9.3 Box-Cox transformations and differencing on selected data

This exercise states: For the following series, find an appropriate Box-Cox transformation and order of differencing in order to obtain stationary data:

A. Turkish GDP from global_economy B. Accommodation takings in the state of Tasmania from aus_accommodation C. Monthly sales from souvenirs

9.3.A Turkish GDP from global_economy

library(dplyr)
library(fabletools)
library(feasts)
library(tsibble)
library(scales)
## 
## Attaching package: 'scales'
## The following object is masked from 'package:purrr':
## 
##     discard
## The following object is masked from 'package:readr':
## 
##     col_factor
turk_economy <- global_economy |>
  filter(Country == "Turkey")

turk_economy |>
  gg_tsdisplay(GDP)

turk_lambda <- turk_economy |>
  features(GDP, features = guerrero) |>
  pull(lambda_guerrero)

turk_nsdiffs <- turk_economy |>
  features(box_cox(GDP, turk_lambda), unitroot_nsdiffs) |>
  pull(nsdiffs)

turk_ndiffs <- turk_economy |>
  features(box_cox(GDP, turk_lambda), unitroot_ndiffs) |>
  pull(ndiffs)

cat("Optimal lambda: ", turk_lambda,
    "\nRequired seasonal differences: ", turk_nsdiffs,
    "\nRequired first differences: ", turk_ndiffs)
## Optimal lambda:  0.1572187 
## Required seasonal differences:  0 
## Required first differences:  1
turk_economy |>
  transmute(
    `GDP` = GDP,
    `Box-Cox GDP` = box_cox(GDP, turk_lambda),
    `First Differenced Box-Cox GDP` = difference(box_cox(GDP, turk_lambda), turk_ndiffs)
    ) |>
  pivot_longer(-Year, names_to="Type", values_to="GDP") |>
  mutate(
    Type = factor(Type, levels = c(
      "GDP",
      "Box-Cox GDP",
      "Box-Cox GDP for Turkey - First difference applied"
      ))
  ) |>
  ggplot(aes(x = Year, y = GDP)) +
  geom_line() +
  facet_grid(vars(Type), scales = "free_y") +
  labs(title = "Turkish GDP", y = NULL)

Optimal lambda: 0.1572187 Required seasonal differences: 0 Required first differences: 1

Stationary data is achieved with no seasonal difference and one first difference. This means the GDP of Turkey has non-stationary behavior that can be minimized and/or removed by subtracking the previous year value from the current value.

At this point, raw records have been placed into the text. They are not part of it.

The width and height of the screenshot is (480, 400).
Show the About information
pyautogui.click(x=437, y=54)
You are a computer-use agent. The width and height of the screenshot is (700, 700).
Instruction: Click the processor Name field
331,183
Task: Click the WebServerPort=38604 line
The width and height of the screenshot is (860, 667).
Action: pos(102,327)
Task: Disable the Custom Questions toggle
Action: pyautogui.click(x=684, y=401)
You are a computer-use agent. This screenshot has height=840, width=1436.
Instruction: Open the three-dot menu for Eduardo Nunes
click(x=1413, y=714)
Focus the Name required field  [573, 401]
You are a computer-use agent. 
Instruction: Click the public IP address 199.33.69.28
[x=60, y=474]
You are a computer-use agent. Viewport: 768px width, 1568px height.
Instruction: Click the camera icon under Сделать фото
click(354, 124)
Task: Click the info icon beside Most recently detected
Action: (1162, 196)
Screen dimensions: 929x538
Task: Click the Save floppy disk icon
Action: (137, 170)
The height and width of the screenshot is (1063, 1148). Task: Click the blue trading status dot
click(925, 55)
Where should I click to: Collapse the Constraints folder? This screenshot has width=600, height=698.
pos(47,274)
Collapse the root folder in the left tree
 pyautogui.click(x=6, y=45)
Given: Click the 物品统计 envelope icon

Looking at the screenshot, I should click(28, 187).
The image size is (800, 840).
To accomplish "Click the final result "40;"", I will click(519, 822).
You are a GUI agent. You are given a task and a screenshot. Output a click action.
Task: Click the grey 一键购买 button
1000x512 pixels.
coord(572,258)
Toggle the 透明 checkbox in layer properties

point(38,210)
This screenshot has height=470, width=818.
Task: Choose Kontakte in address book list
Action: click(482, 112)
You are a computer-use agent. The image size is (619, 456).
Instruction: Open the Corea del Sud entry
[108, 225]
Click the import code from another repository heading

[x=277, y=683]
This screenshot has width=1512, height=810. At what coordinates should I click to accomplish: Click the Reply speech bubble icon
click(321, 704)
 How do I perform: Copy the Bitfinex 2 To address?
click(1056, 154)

9.3.B - Accommodation takings in the state of Tasmania from aus_accommodation

tas_takings <- aus_accommodation |>
  filter(State == "Tasmania")

tas_takings |>
  gg_tsdisplay(Takings)

tas_lambda <- tas_takings |>
  features(Takings, features = guerrero) |>
  pull(lambda_guerrero)

tas_nsdiffs <- tas_takings |>
  features(box_cox(Takings, tas_lambda), unitroot_nsdiffs) |>
  pull(nsdiffs)

tas_ndiffs <- tas_takings |>
  features(difference(box_cox(Takings, tas_lambda),lag = 4, differences = tas_nsdiffs), features = unitroot_ndiffs) |>
  pull(ndiffs)

cat("Optimal lambda: ", tas_lambda,
    "\nRequired seasonal differences: ", tas_nsdiffs,
    "\nRequired first differences: ", tas_ndiffs)
## Optimal lambda:  0.001819643 
## Required seasonal differences:  1 
## Required first differences:  0
tas_takings |>
  transmute(
    Date,
    `Takings` = Takings,
    `Box-Cox Takings` = box_cox(Takings, tas_lambda),
    `Tasmania Takings with season diff` = difference(box_cox(Takings, tas_lambda), lag = 4, differences = tas_nsdiffs)) |>
  pivot_longer(-Date, names_to = "Type", values_to = "Takings") |>
  mutate(
    Type = factor(Type, levels = c(
      "Takings",
      "Box-Cox Takings",
      "Box-Cox Takings - First Differenced"
    ))
  ) |>
  ggplot(aes(x = Date, y = Takings)) +
  geom_line() +
  facet_grid(vars(Type), scales = "free_y") +
  labs(title = "Tasmanian Takings", y = NULL)

Optimal lambda: 0.001819643 Required seasonal differences: 1 Required first differences: 1

Applying the optimal lambda value of 0.0018 to a Box-Cox transformation stabilized the data and created more uniformity. The required seasonal differencing of 1 removed the repeating seasonal pattern and the required first differencing of 1 removed any linear trend. Thus a stationary dataset was achieved, as shown in the bottom graph above.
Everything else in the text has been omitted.